The purpose of this lab is to produce an oscillation that has a varying amplitude yet constant period. As the mass is dragged through the water, the amplitude of the spring's oscillation decreases as the energy stored in the spring is transferred to the water. This is an example of a damped oscillation in which the amplitude is experiencing an exponential decay.
Lambda, λ, represents the decay function of this damped oscillation. During our analysis, we will first graph the spring's amplitude vs time and then examine a second graph of the natural logarithm of its amplitude vs time. The slope of LN(y) vs t will be negative lambda, -λ. Using this slope we will determine the half-life of the spring's decay and verify its value with the data collected from the LabPro distance probe today.
A typical graph of this type of oscillation would look like the following sample.
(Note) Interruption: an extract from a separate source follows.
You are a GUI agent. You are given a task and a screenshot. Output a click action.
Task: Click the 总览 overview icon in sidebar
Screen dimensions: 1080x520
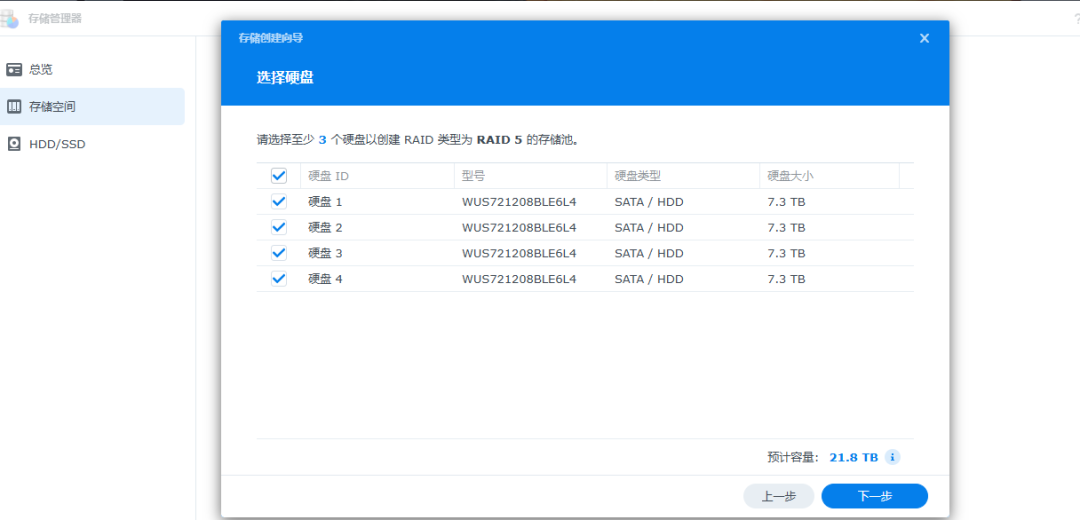pyautogui.click(x=14, y=69)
  • LabPro motion detector
  • plastic ½ gallon milk jug with water
  • spring
  • 700 grams of slotted masses
  • one mass hanger (50 grams)
  • white index card
  • tape
Procedure (set-up):
Under the Start Menu go to Programs, Math, Logger Pro 3.1 to launch the program. Logger Pro should automatically set up the graphs according to the connected sensor. With the Motion Detector properly connected, the program should display graphs of position vs time and velocity vs time. Press Collect to test your connections. Make sure that you are collecting data to at least 3 decimal places.
A second member should verify that the probe can see the white book card attached to the bottom of the spring - just above the top of the milk jug. Note that only slight adjustments should be necessary! When the spring is gently oscillated, the card should not rub against the container or twist violently. Note that the masses (750 grams total) MUST remain completely submerged in the water during each trial and NO water should be splashed out of the container. Verify that the probe is seeing the card by moving the masses carefully up and down -- Do NOT use large amplitudes! 5-6 cm is MORE THAN ENOUGH! When everything is working, you are ready to start collecting data.
Procedure (data collection):
Since the spring needs a few seconds to stabilize, the person releasing the spring should tell the Logger Pro operator when to start the probe. Try to release your spring with a small steady amplitude and a minimal amount of rotation (twisting). Watch your graphs. The oscillations should minimally have either a constant set of smooth crests OR smooth troughs -- it is not absolutely necessary to have perfect oscillations in both places. When you have a good trial, highlight a "good section" of your position vs time graph. The data selected will be highlighted in the accompanying data table. Copy and paste your data into an EXCEL spreadsheet. Rename the sheet Data I.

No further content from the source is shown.